Task item -
When you copy the material below, keep every line exact and leave each picture out.

Materials provided section start

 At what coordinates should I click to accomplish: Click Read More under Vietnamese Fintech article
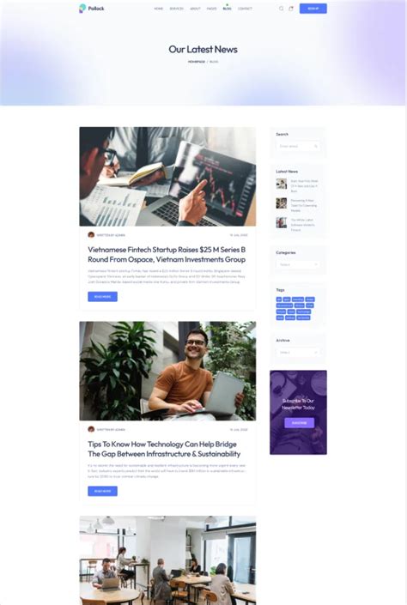point(102,297)
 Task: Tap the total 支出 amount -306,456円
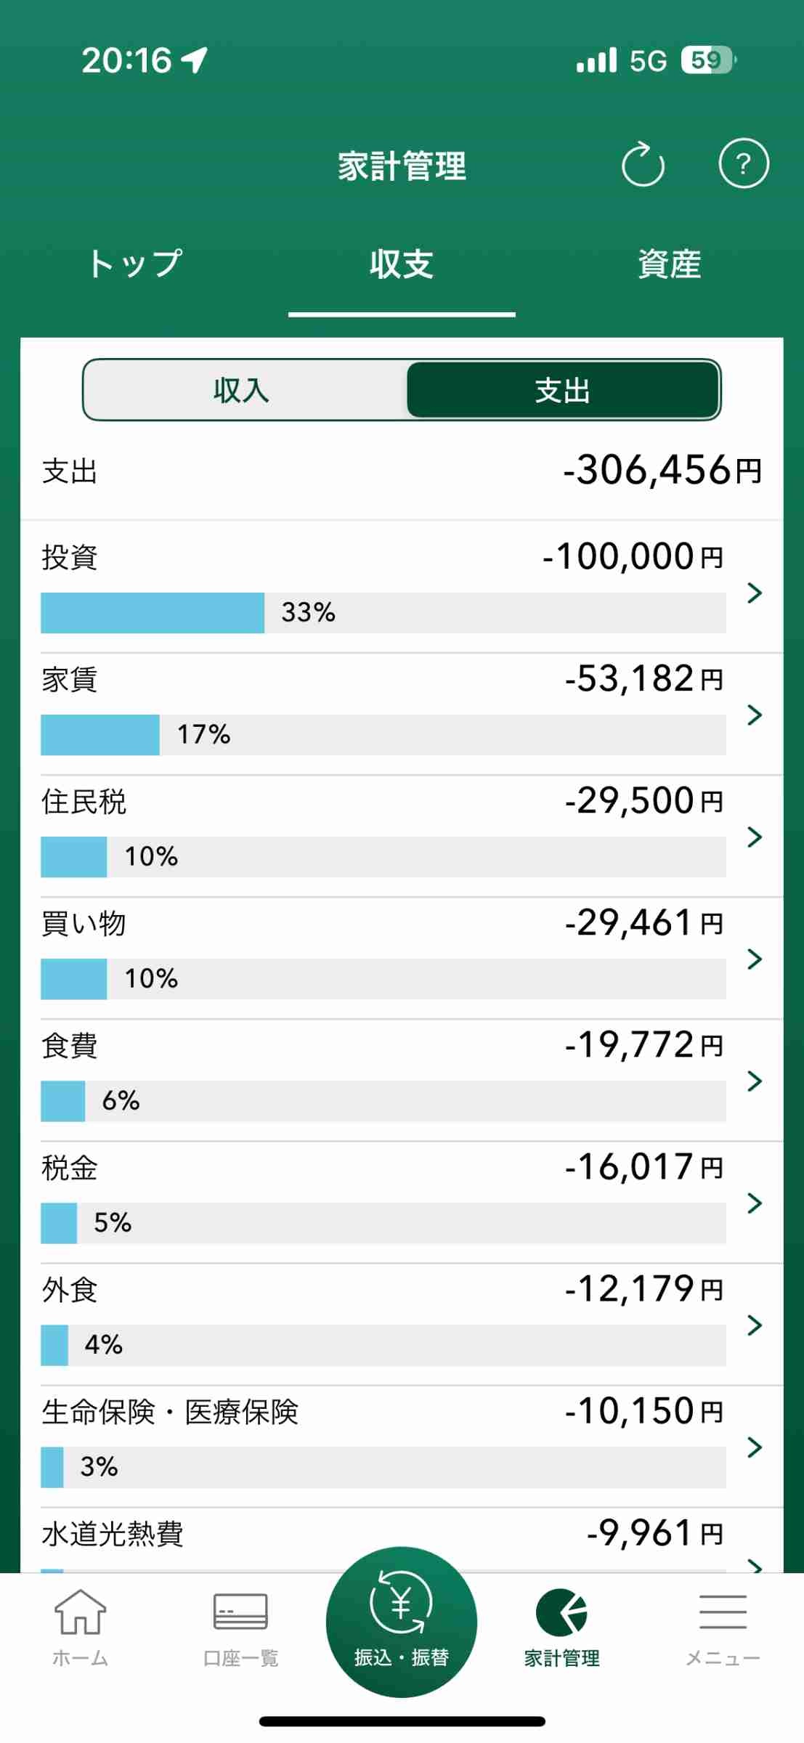662,470
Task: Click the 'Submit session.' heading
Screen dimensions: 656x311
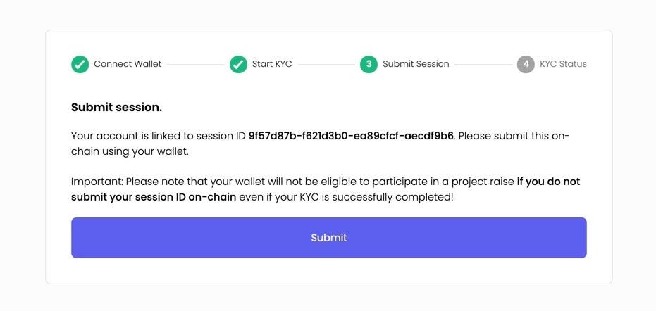Action: [x=117, y=108]
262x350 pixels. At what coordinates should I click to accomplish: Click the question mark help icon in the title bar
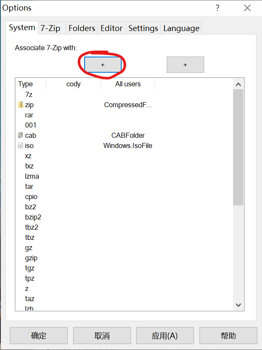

Materials provided section end

Task solution -
 At what coordinates should I click to accomplish: Click Read More under Vietnamese Fintech article
point(102,297)
 Task: Tap the total 支出 amount -306,456円
662,470
Task: Click the 'Submit session.' heading
Screen dimensions: 656x311
Action: [x=117, y=108]
262x350 pixels. At what coordinates should I click to accomplish: Click the question mark help icon in the title bar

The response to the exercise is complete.